Set down every line from the one with "Click the 队列 list icon" to the end of the entries, both ends included, exactly as it reads and without pictures.

Information given ▸
__________

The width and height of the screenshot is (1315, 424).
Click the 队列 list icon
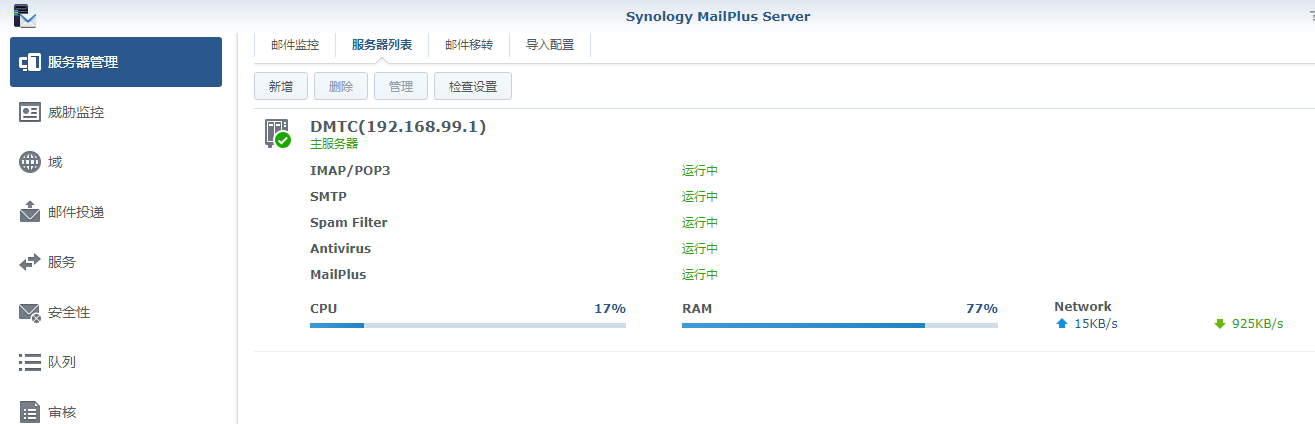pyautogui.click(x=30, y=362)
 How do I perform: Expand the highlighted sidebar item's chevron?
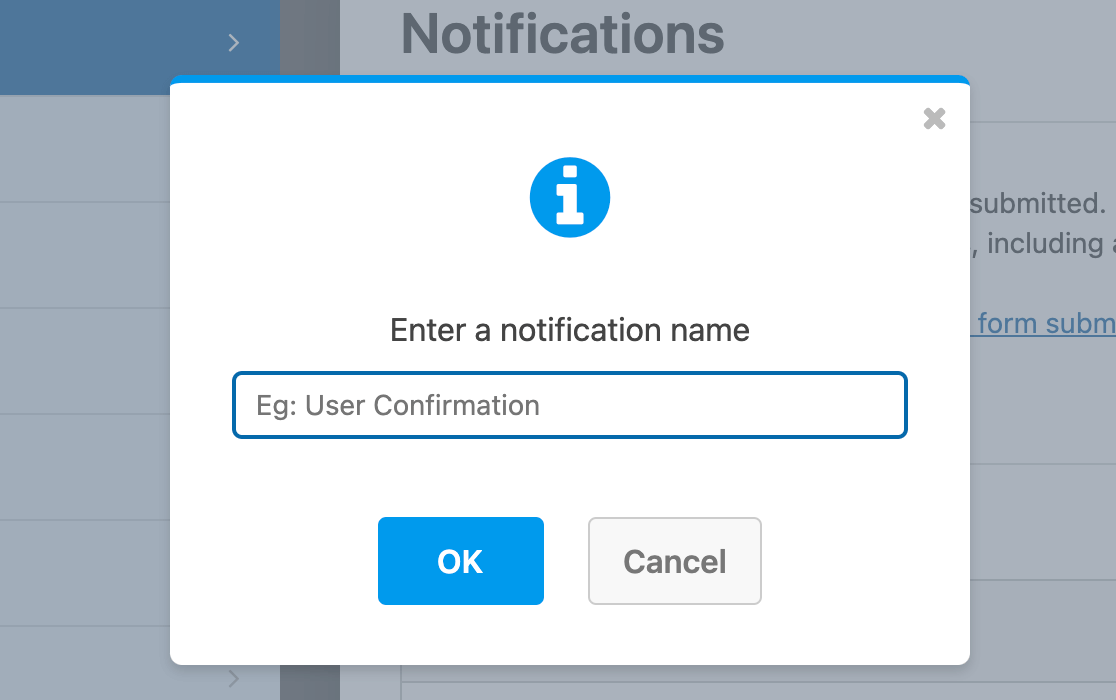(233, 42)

__________

Exercise response ▸
Click the 队列 list icon
pyautogui.click(x=30, y=362)
 How do I perform: Expand the highlighted sidebar item's chevron?
(233, 42)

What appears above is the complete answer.